Stored data:
────

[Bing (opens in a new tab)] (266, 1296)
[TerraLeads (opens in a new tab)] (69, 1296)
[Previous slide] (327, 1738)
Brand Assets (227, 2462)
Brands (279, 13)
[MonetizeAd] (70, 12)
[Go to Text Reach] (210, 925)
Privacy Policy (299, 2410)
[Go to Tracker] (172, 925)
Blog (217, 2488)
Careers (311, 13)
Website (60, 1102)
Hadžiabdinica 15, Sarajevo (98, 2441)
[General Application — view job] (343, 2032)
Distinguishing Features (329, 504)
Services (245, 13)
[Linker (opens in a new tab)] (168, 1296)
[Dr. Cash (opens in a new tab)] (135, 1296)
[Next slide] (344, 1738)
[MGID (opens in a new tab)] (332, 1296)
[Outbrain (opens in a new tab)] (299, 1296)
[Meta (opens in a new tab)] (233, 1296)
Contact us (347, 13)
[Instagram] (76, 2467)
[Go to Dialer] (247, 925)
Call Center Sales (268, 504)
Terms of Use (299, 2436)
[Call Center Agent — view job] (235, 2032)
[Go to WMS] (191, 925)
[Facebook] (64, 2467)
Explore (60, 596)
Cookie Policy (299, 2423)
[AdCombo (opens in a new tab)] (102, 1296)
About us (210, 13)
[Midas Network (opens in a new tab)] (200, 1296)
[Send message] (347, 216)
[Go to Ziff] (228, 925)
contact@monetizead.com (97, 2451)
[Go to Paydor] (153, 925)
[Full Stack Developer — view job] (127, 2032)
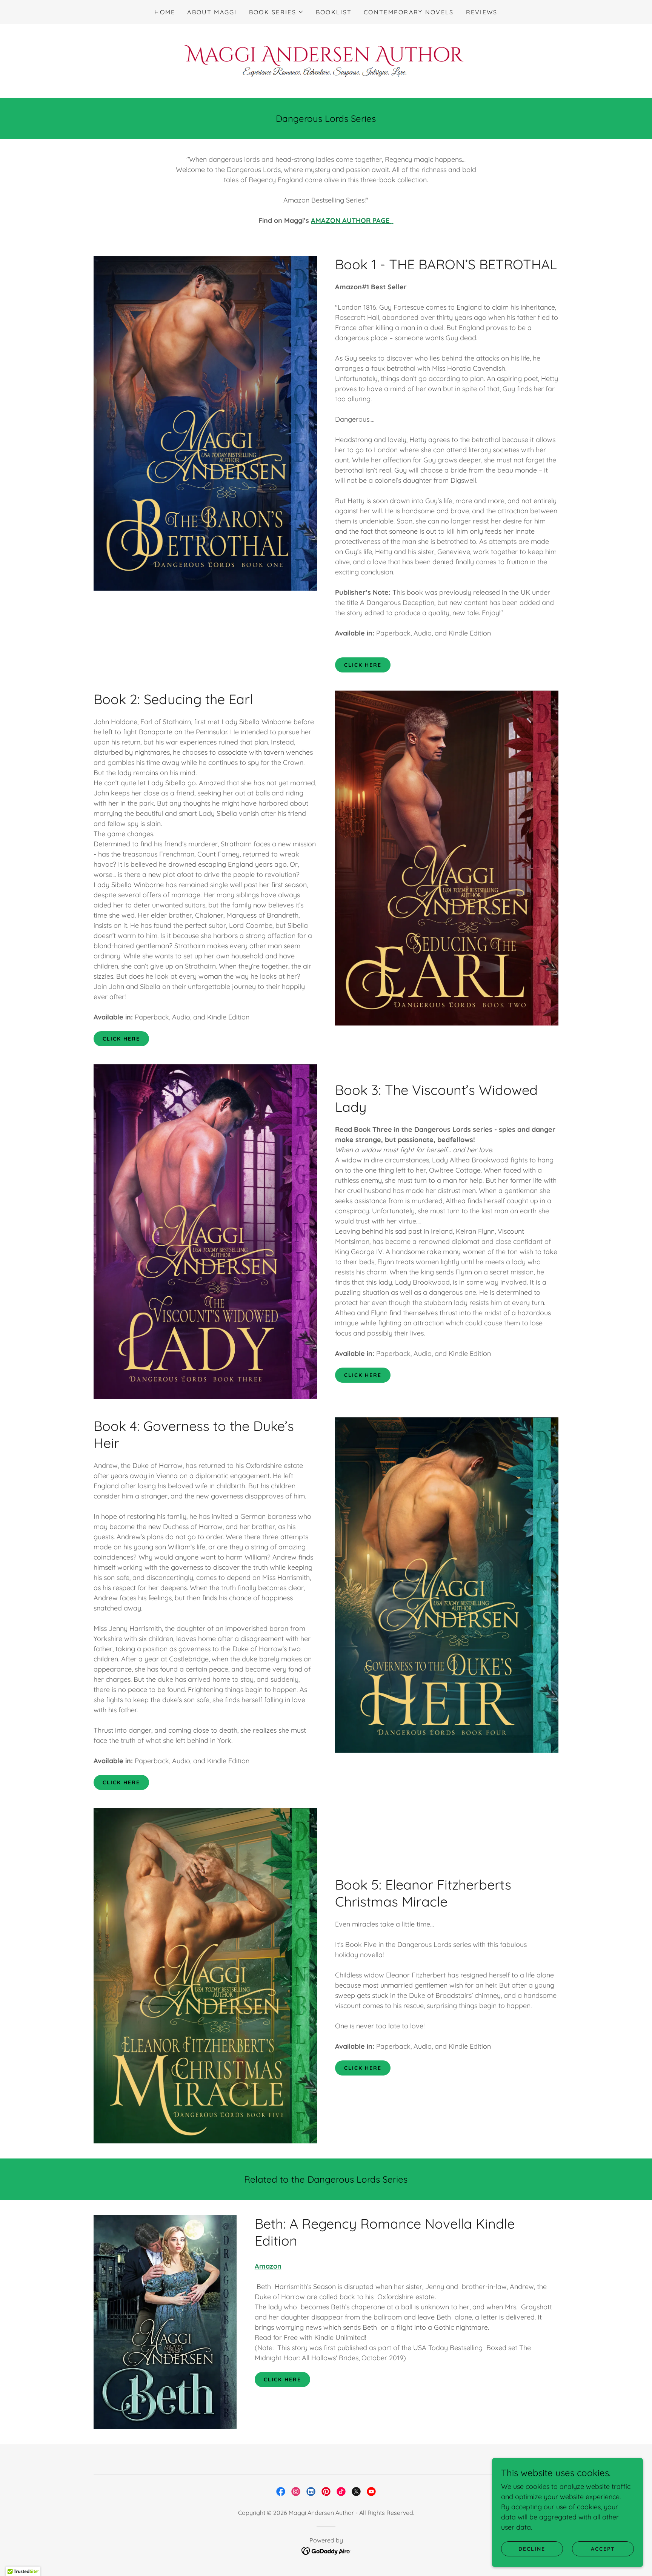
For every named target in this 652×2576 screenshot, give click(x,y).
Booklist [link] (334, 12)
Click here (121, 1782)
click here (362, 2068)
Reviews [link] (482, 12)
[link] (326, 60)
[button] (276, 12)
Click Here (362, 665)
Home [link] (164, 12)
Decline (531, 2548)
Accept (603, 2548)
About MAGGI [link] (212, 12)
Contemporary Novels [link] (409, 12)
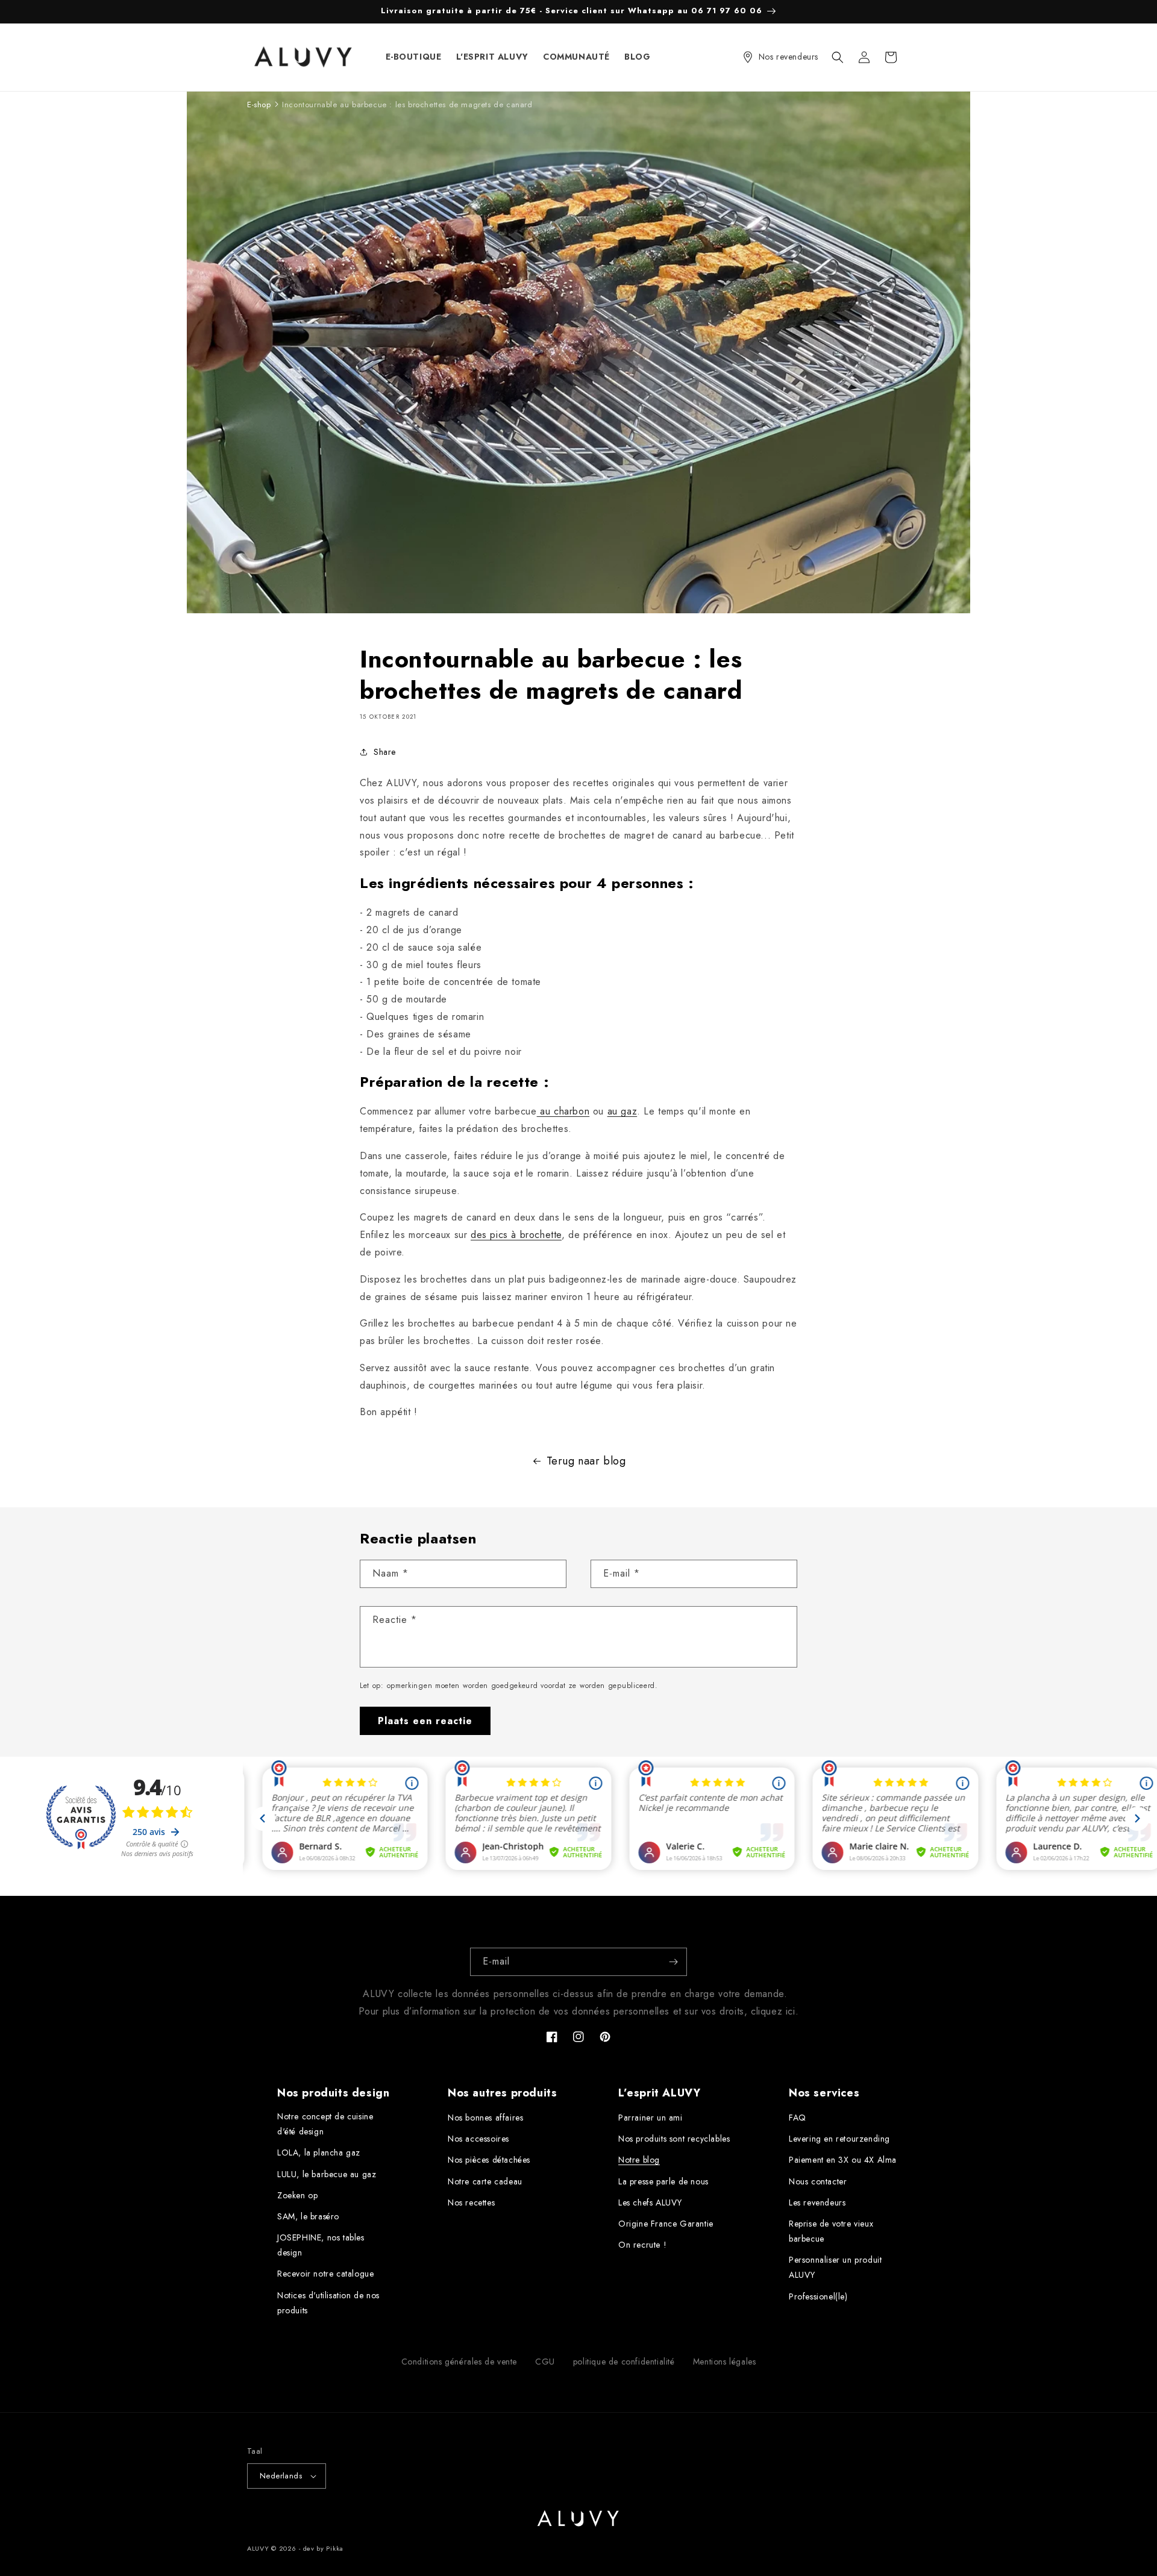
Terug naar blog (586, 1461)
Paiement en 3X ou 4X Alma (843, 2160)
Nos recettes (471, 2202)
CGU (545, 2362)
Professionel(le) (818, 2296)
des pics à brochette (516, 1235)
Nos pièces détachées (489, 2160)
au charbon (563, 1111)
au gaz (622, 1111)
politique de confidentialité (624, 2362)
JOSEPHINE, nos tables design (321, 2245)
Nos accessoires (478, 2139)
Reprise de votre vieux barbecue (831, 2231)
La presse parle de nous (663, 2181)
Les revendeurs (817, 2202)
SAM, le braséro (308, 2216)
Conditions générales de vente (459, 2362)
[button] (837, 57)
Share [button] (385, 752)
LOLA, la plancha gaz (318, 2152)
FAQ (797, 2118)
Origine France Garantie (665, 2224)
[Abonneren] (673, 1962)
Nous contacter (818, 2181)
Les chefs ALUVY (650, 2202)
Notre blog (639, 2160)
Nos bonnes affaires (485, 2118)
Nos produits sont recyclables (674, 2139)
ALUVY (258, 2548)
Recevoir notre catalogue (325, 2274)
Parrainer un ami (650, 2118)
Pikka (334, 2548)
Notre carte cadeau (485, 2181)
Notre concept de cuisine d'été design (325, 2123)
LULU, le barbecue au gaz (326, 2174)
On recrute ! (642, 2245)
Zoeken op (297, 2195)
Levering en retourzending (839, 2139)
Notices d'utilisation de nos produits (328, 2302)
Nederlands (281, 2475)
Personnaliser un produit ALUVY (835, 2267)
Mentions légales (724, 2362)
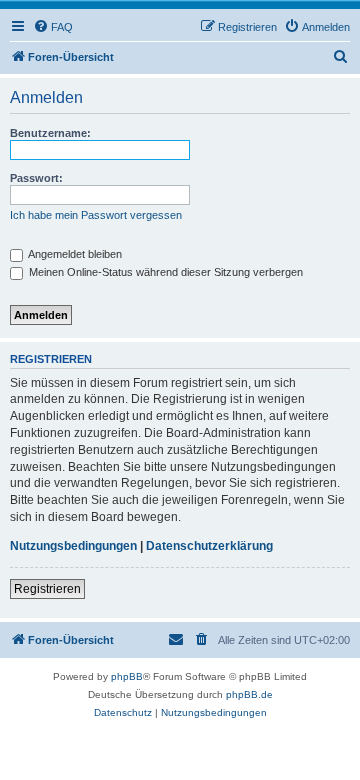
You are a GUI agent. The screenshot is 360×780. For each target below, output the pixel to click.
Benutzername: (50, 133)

────

[WHAT THE TASK ASKS]
Copy the data word for word, no pictures.

[EXERCISE RESPONSE]
[Bing (opens in a new tab)] (266, 1296)
[TerraLeads (opens in a new tab)] (69, 1296)
[Previous slide] (327, 1738)
Brand Assets (227, 2462)
Brands (279, 13)
[MonetizeAd] (70, 12)
[Go to Text Reach] (210, 925)
Privacy Policy (299, 2410)
[Go to Tracker] (172, 925)
Blog (217, 2488)
Careers (311, 13)
Website (60, 1102)
Hadžiabdinica 15, Sarajevo (98, 2441)
[General Application — view job] (343, 2032)
Distinguishing Features (329, 504)
Services (245, 13)
[Linker (opens in a new tab)] (168, 1296)
[Dr. Cash (opens in a new tab)] (135, 1296)
[Next slide] (344, 1738)
[MGID (opens in a new tab)] (332, 1296)
[Outbrain (opens in a new tab)] (299, 1296)
[Meta (opens in a new tab)] (233, 1296)
Contact us (347, 13)
[Instagram] (76, 2467)
[Go to Dialer] (247, 925)
Call Center Sales (268, 504)
Terms of Use (299, 2436)
[Call Center Agent — view job] (235, 2032)
[Go to WMS] (191, 925)
[Facebook] (64, 2467)
Explore (60, 596)
Cookie Policy (299, 2423)
[AdCombo (opens in a new tab)] (102, 1296)
About us (210, 13)
[Midas Network (opens in a new tab)] (200, 1296)
[Send message] (347, 216)
[Go to Ziff] (228, 925)
contact@monetizead.com (97, 2451)
[Go to Paydor] (153, 925)
[Full Stack Developer — view job] (127, 2032)
For every named target in this 652×2576 screenshot, give click(x,y).
Booklist [link] (334, 12)
Click here (121, 1782)
click here (362, 2068)
Reviews [link] (482, 12)
[link] (326, 60)
[button] (276, 12)
Click Here (362, 665)
Home [link] (164, 12)
Decline (531, 2548)
Accept (603, 2548)
About MAGGI [link] (212, 12)
Contemporary Novels [link] (409, 12)
Terug naar blog (586, 1461)
Paiement en 3X ou 4X Alma (843, 2160)
Nos recettes (471, 2202)
CGU (545, 2362)
Professionel(le) (818, 2296)
des pics à brochette (516, 1235)
Nos pièces détachées (489, 2160)
au charbon (563, 1111)
au gaz (622, 1111)
politique de confidentialité (624, 2362)
JOSEPHINE, nos tables design (321, 2245)
Nos accessoires (478, 2139)
Reprise de votre vieux barbecue (831, 2231)
La presse parle de nous (663, 2181)
Les revendeurs (817, 2202)
SAM, le braséro (308, 2216)
Conditions générales de vente (459, 2362)
[button] (837, 57)
Share [button] (385, 752)
LOLA, la plancha gaz (318, 2152)
FAQ (797, 2118)
Origine France Garantie (665, 2224)
[Abonneren] (673, 1962)
Nous contacter (818, 2181)
Les chefs ALUVY (650, 2202)
Notre blog (639, 2160)
Nos bonnes affaires (485, 2118)
Nos produits sont recyclables (674, 2139)
ALUVY (258, 2548)
Recevoir notre catalogue (325, 2274)
Parrainer un ami (650, 2118)
Pikka (334, 2548)
Notre carte cadeau (485, 2181)
Notre concept de cuisine d'été design (325, 2123)
LULU, le barbecue au gaz (326, 2174)
On recrute ! (642, 2245)
Zoeken op (297, 2195)
Levering en retourzending (839, 2139)
Notices d'utilisation de nos produits (328, 2302)
Nederlands (281, 2475)
Personnaliser un produit ALUVY (835, 2267)
Mentions légales (724, 2362)
You are a GUI agent. The screenshot is 360×780. For each target below, output the pixel to click.
Benutzername: (50, 133)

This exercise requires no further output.